*Exercise goal*: Which of the lines below hold "will"? Please return each one.

(Stored items)
⟨
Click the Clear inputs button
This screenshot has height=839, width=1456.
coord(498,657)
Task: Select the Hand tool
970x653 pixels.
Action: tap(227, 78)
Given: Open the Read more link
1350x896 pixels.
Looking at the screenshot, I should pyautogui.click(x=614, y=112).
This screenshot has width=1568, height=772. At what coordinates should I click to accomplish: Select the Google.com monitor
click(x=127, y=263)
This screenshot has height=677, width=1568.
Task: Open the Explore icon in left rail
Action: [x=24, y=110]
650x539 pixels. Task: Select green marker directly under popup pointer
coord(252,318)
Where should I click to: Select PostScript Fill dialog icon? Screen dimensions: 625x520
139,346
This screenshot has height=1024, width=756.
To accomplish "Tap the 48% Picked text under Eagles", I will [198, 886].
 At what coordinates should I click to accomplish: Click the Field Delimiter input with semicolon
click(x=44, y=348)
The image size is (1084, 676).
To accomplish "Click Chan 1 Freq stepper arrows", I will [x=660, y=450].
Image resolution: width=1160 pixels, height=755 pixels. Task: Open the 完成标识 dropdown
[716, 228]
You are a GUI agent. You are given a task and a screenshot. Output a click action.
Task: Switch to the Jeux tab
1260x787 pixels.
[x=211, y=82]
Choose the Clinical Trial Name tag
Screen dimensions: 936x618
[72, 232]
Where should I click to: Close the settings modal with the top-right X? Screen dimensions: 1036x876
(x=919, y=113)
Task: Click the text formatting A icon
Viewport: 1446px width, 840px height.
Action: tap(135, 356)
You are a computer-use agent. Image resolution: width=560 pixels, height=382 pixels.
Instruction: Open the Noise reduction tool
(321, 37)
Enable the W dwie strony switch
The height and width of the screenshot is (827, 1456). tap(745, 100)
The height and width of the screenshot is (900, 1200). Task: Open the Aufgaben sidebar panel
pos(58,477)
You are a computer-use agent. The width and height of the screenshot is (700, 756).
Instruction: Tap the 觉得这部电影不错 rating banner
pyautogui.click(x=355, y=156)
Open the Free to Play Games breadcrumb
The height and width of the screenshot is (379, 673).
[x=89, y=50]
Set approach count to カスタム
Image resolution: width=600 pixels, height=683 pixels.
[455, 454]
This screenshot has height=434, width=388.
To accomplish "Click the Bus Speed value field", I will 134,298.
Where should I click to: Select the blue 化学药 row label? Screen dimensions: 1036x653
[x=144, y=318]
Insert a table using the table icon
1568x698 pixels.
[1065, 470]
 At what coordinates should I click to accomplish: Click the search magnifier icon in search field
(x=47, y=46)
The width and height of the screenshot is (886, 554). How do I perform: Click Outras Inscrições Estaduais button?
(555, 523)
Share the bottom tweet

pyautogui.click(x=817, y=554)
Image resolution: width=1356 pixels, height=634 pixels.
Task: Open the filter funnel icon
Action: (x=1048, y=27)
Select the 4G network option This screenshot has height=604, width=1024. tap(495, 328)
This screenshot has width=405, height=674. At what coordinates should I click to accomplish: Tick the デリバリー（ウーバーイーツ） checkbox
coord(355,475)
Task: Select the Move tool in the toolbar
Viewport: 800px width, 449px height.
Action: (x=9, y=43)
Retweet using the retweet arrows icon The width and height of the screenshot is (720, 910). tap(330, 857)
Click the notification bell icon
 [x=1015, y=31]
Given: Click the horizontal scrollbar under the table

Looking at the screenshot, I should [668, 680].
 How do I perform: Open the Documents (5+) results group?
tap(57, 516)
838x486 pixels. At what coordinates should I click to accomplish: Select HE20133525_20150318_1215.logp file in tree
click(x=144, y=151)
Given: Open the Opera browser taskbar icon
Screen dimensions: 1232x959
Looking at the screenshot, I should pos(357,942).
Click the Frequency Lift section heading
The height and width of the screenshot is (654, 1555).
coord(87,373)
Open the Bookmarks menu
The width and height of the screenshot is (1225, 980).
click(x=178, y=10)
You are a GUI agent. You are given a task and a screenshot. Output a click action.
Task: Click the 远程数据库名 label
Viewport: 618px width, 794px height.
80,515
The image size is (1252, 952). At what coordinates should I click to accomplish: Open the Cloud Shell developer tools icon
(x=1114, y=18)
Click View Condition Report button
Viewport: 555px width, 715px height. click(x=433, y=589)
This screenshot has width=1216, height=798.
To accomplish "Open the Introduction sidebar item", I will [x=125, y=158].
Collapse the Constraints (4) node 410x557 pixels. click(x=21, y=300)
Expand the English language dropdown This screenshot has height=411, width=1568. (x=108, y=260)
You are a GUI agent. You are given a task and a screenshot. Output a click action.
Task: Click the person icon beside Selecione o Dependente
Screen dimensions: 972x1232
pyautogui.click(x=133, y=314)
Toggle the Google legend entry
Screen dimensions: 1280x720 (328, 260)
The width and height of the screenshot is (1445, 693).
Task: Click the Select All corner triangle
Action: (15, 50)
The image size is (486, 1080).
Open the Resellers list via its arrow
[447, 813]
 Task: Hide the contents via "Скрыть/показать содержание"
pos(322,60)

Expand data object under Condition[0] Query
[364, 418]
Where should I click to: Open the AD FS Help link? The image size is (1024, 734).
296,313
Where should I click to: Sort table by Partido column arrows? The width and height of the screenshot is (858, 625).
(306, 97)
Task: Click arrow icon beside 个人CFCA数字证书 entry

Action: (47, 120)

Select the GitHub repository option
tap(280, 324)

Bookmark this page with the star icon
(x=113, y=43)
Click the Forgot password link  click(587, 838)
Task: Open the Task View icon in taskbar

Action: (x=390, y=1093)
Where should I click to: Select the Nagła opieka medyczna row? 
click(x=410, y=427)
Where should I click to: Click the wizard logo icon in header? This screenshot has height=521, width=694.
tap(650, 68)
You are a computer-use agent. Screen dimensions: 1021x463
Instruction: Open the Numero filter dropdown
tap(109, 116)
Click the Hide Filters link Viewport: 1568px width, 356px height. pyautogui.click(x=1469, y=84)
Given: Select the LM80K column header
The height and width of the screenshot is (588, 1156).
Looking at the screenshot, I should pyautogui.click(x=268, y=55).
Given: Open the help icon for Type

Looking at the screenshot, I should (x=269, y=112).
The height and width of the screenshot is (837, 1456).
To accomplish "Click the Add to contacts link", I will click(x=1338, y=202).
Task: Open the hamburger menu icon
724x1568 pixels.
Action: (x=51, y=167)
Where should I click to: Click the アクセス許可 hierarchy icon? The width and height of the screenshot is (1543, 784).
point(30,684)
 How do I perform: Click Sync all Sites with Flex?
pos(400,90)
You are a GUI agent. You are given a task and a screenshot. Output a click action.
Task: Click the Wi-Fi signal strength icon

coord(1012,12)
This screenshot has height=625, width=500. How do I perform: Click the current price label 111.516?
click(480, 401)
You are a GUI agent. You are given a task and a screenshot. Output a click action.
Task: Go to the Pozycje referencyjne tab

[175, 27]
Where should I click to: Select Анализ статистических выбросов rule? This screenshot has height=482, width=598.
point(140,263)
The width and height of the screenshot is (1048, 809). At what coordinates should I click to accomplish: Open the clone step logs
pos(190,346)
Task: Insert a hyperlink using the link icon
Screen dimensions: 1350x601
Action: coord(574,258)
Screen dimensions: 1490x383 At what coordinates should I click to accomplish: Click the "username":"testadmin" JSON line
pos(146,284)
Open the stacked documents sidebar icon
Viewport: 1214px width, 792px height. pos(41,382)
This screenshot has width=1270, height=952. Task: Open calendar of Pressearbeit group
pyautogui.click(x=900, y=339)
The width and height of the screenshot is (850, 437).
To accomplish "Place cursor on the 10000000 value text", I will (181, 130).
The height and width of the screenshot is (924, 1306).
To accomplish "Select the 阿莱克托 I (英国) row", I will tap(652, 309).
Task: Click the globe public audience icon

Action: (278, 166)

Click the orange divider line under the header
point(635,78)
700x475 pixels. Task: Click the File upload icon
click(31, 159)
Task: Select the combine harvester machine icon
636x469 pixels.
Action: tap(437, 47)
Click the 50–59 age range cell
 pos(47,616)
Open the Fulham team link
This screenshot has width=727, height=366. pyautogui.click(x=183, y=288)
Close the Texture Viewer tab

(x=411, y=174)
⟩
*Exercise result*:
To accomplish "Tap the 48% Picked text under Eagles", I will [198, 886].
To accomplish "Click Chan 1 Freq stepper arrows", I will [x=660, y=450].
To accomplish "Click the Bus Speed value field", I will 134,298.
To accomplish "Open the Introduction sidebar item", I will [x=125, y=158].
To accomplish "Click the Add to contacts link", I will click(x=1338, y=202).
To accomplish "Place cursor on the 10000000 value text", I will (181, 130).
To accomplish "Select the 阿莱克托 I (英国) row", I will tap(652, 309).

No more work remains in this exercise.